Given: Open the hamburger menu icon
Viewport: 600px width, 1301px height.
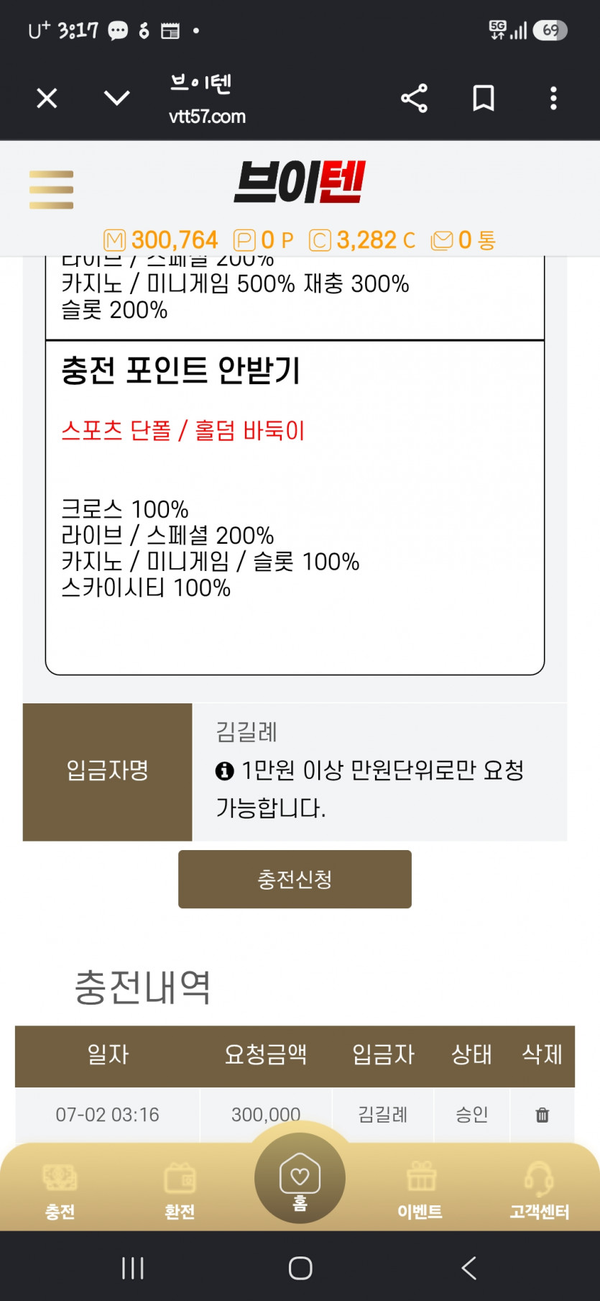Looking at the screenshot, I should 51,190.
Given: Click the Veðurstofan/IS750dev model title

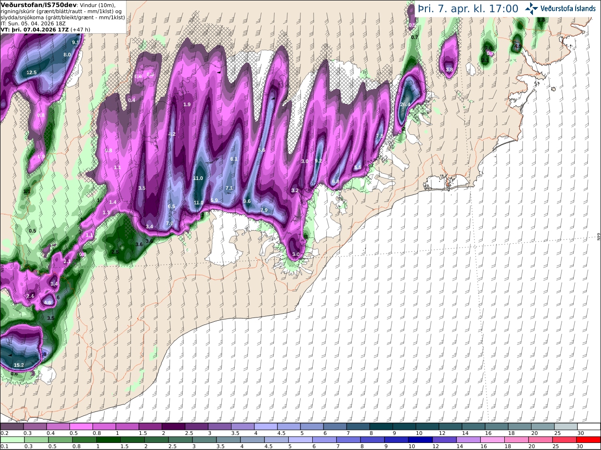Looking at the screenshot, I should 36,5.
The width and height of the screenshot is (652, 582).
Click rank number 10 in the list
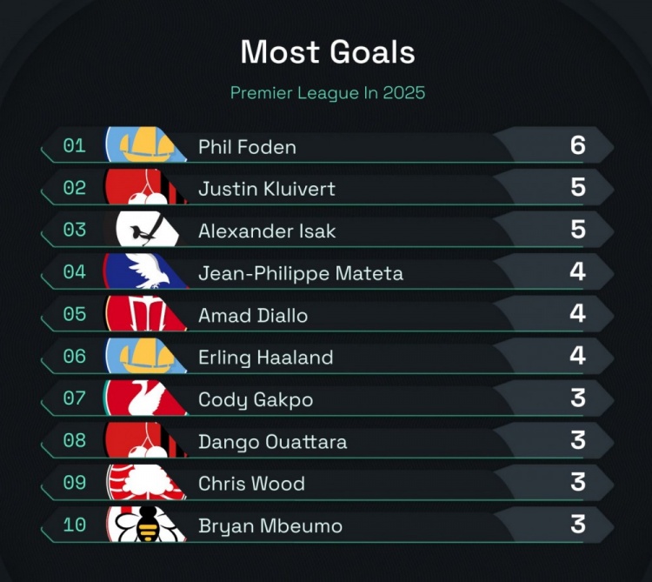click(x=75, y=525)
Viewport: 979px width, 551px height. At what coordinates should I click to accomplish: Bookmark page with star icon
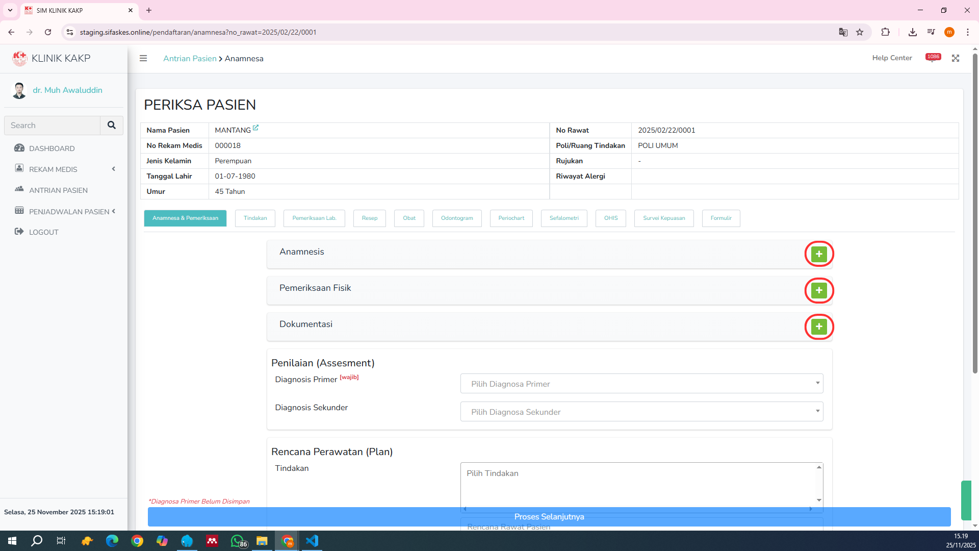860,32
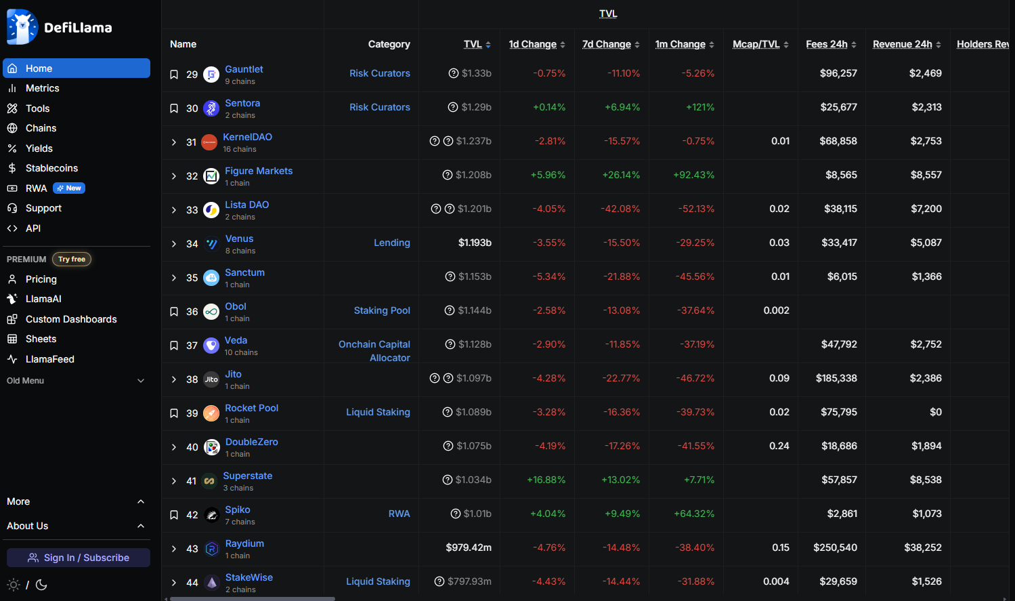1015x601 pixels.
Task: Click the TVL info icon for Sanctum
Action: coord(450,276)
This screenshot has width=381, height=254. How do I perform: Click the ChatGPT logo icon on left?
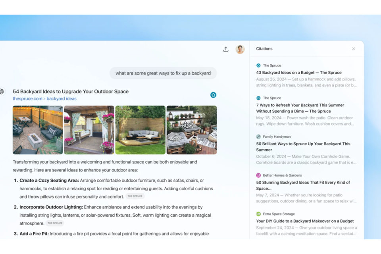coord(2,92)
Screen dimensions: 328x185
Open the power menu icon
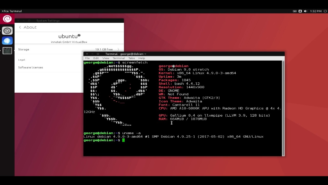[x=325, y=11]
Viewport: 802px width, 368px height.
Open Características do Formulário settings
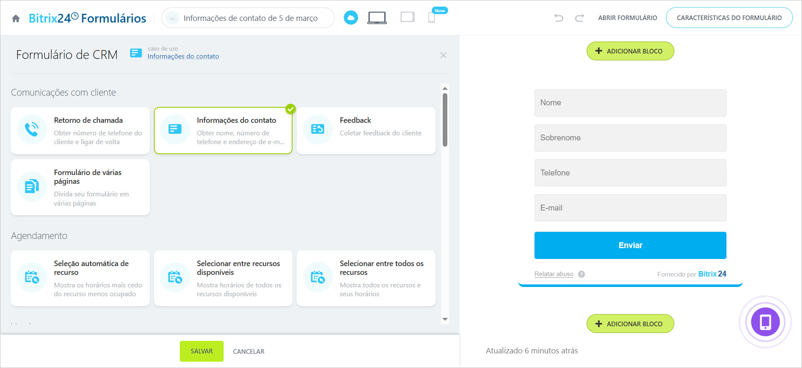[729, 18]
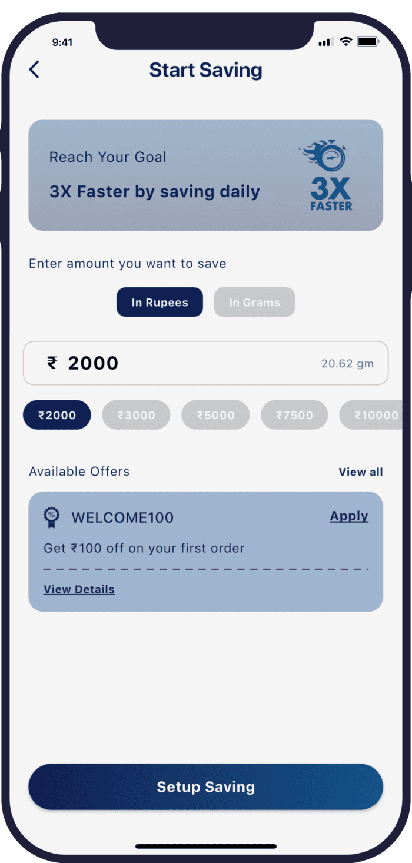
Task: Tap the back arrow icon
Action: 34,69
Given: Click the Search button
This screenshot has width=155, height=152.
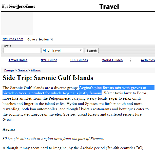Looking at the screenshot, I should click(91, 51).
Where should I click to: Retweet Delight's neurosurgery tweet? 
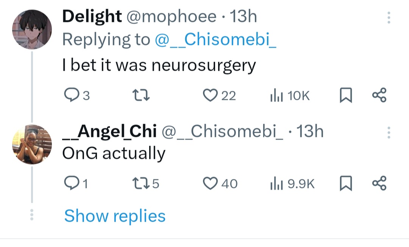pyautogui.click(x=143, y=96)
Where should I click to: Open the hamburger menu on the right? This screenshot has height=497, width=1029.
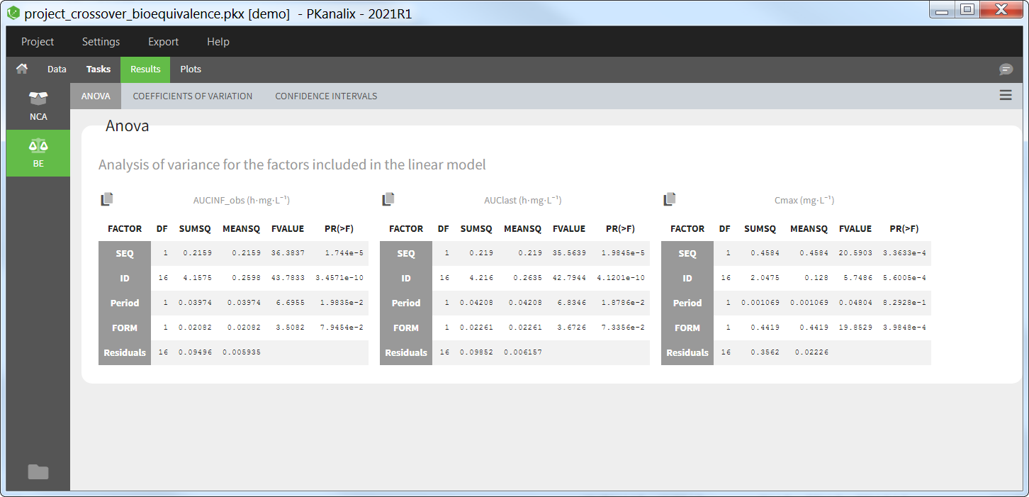[1006, 95]
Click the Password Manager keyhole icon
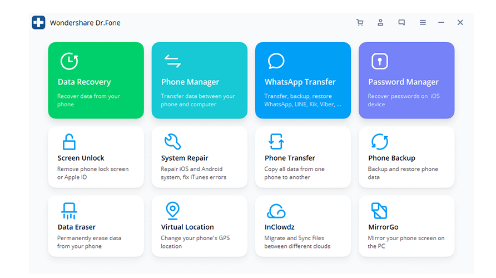This screenshot has width=496, height=278. (x=379, y=61)
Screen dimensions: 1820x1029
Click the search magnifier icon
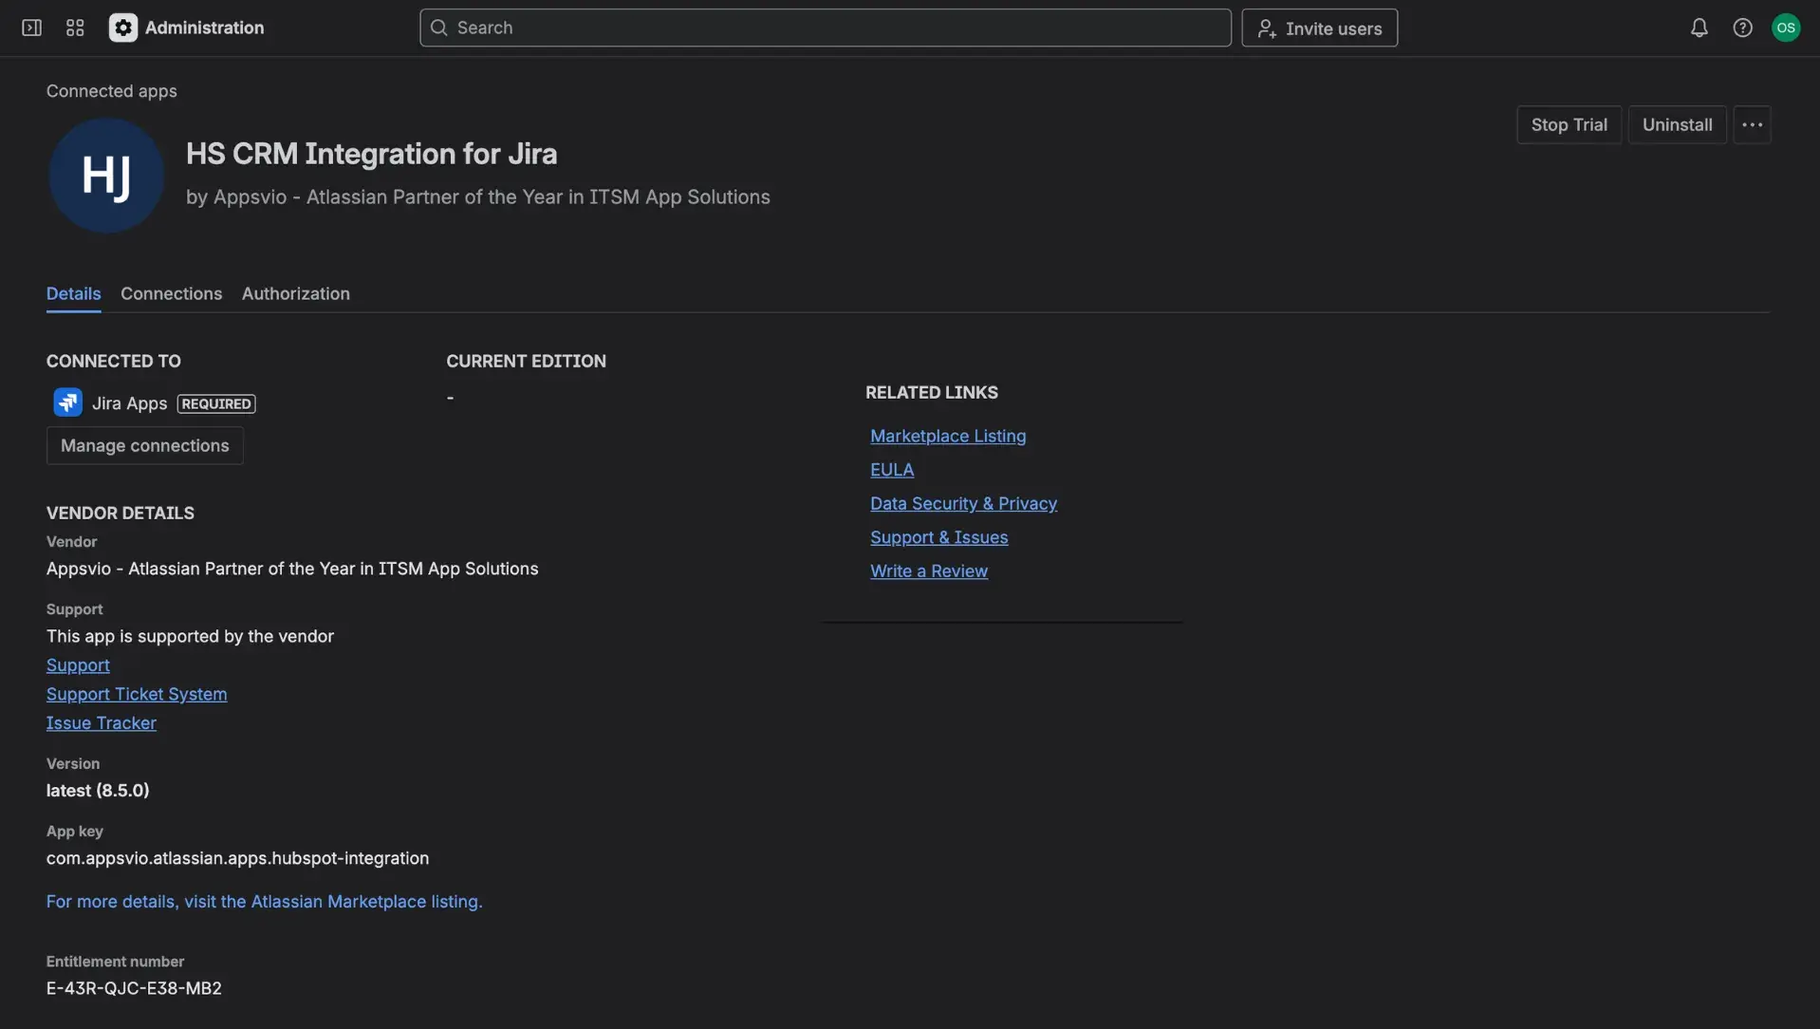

----

Place each line of the rows above into a JSON list of strings, one string per line, omitting blank lines and leaving out the pictures.

**Answer:**
[
  "Given: Open the hamburger menu icon",
  "Viewport: 600px width, 1301px height.",
  "Looking at the screenshot, I should 51,190.",
  "Given: Click the Veðurstofan/IS750dev model title",
  "Looking at the screenshot, I should 36,5.",
  "The width and height of the screenshot is (652, 582).",
  "Click rank number 10 in the list",
  "click(x=75, y=525)",
  "Viewport: 979px width, 551px height. At what coordinates should I click to accomplish: Bookmark page with star icon",
  "860,32",
  "1015x601 pixels.",
  "Task: Click the TVL info icon for Sanctum",
  "Action: coord(450,276)",
  "This screenshot has width=381, height=254. How do I perform: Click the ChatGPT logo icon on left?",
  "coord(2,92)",
  "Screen dimensions: 328x185",
  "Open the power menu icon",
  "[x=325, y=11]",
  "Viewport: 802px width, 368px height.",
  "Open Características do Formulário settings",
  "[729, 18]",
  "Task: Tap the back arrow icon",
  "Action: 34,69",
  "Given: Click the Search button",
  "This screenshot has width=155, height=152.",
  "Looking at the screenshot, I should click(91, 51).",
  "Where should I click to: Retweet Delight's neurosurgery tweet? ",
  "pyautogui.click(x=143, y=96)",
  "Where should I click to: Open the hamburger menu on the right? This screenshot has height=497, width=1029.",
  "[1006, 95]",
  "Click the Password Manager keyhole icon",
  "This screenshot has width=496, height=278. (x=379, y=61)",
  "Screen dimensions: 1820x1029",
  "Click the search magnifier icon"
]